* start Extracted entries *

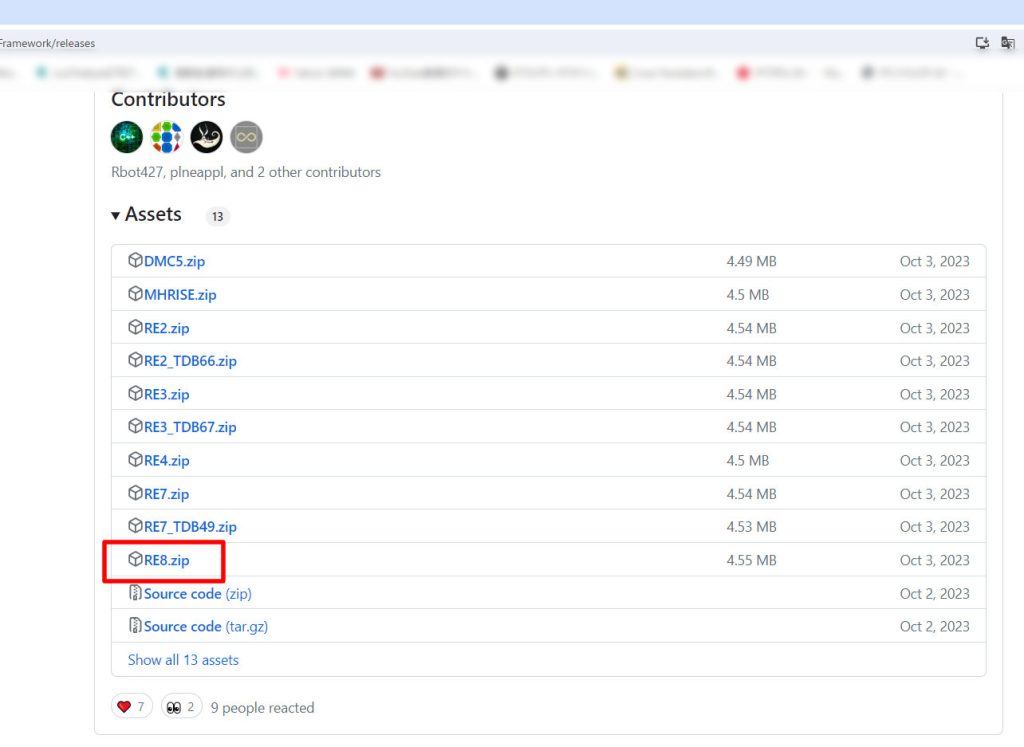Open the colorful dots contributor avatar
The image size is (1024, 747).
pyautogui.click(x=167, y=137)
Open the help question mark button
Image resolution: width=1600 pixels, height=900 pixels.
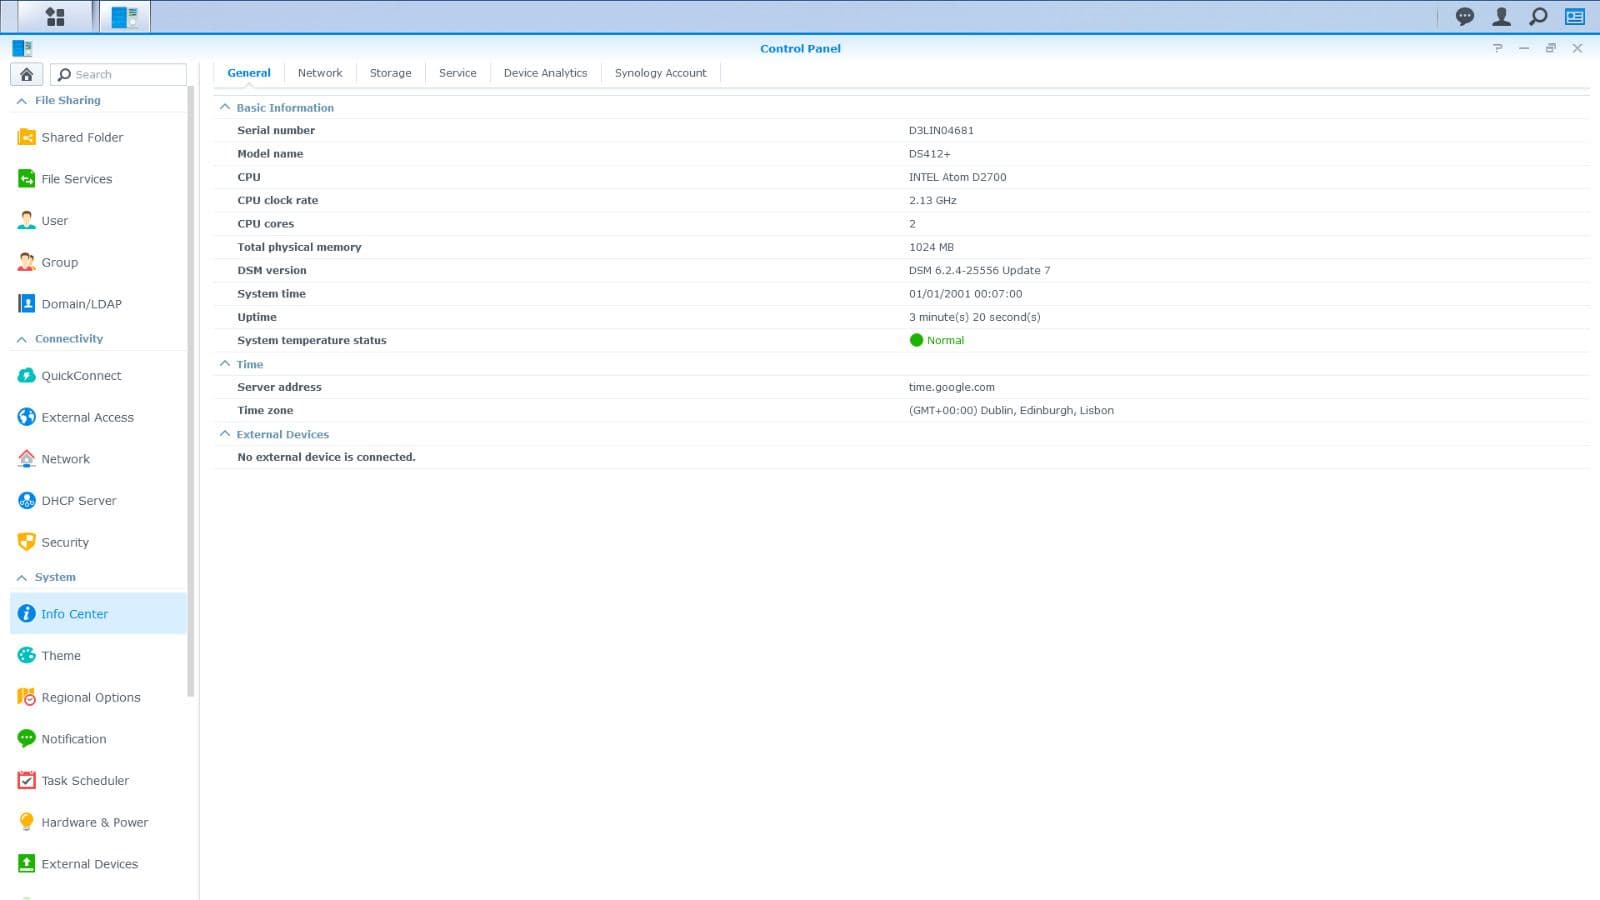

* end Extracted entries *

## Problem statement
Duplicate the records above verbatim, line by line, and omit the pictures.

## Solution for this task
Open the colorful dots contributor avatar
The image size is (1024, 747).
pyautogui.click(x=167, y=137)
Open the help question mark button
Image resolution: width=1600 pixels, height=900 pixels.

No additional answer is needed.